Africa is expected to contribute at least 110 million jobs to the global workforce by 2035.
Deputy Managing Director of the International Monetary Fund (IMF), Tao Zhang made this declaration during his recent visit to Botswana.
Speaking at the Gaborone International Convention Centre (GICC) at a dinner held in his honour by the Bank of Botswana (BoB), Zhang said he was confident this minimum target could be achieved.
He noted that Africa has a huge demographic dividend, plenty of natural resources and untapped potential in many sectors and thus should ultimately be creating around 20 million jobs a year.
“Yes, there is a huge opportunity. But in order to reap it, countries must put their house in order,” he cautioned, continuing that many sub-Saharan African countries need to reduce vulnerabilities from debt, while at the same time find ways to finance large infrastructure and social spending needs.

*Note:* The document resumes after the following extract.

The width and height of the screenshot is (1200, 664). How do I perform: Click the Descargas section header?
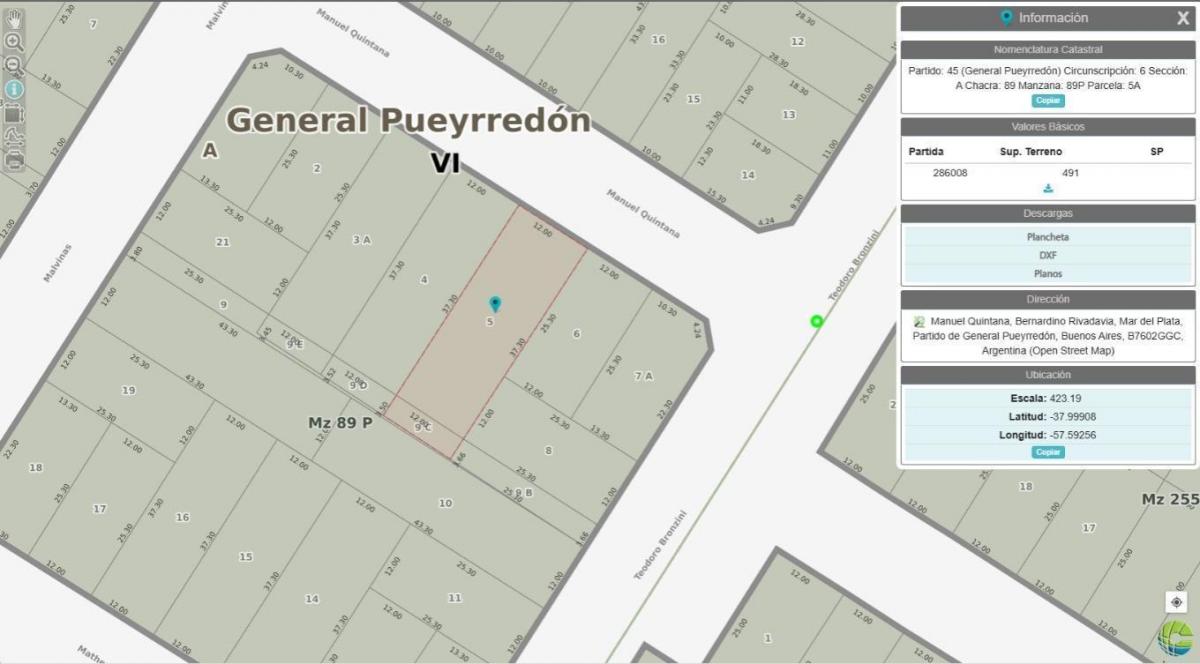[x=1048, y=214]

Zoning in on Botswana, Zhang stressed the need to divert to a new growth model that taps into the opportunities presented by the global backdrop.
“We are cautiously optimistic about Botswana’s prospects. We expect a rebound in growth this year and next to about 4.5% – rising further to 5% over the medium term,” revealed an upbeat Zhang who also noted that the recovery in South Africa, as stated in the latest forecast of the Reserve Bank, is not expected to be strong enough.
“Yet here too, there are risks, and efforts are needed to get the house in order and prepare the economy for the future,” he said.
Zhang’s revelation will come as welcome – if hard to believe – news to the country’s 80, 000 plus unemployed graduates currently struggling make a living.
Meanwhile, in his speech, BoB Governor, Moses Pelaelo said the IMF has been instrumental in facilitating targeted technical assistance and skills development to BoB staff.
“This technical assistance enables improvements in areas such as legislation, macroeconomic policy frameworks and formulation, regulatory approaches as well as structuring and governance of institutions as necessary,” he said, adding that in addition to improving operational competencies, access to training and skills development, the platform also encompasses interaction with other practitioners globally to share experiences.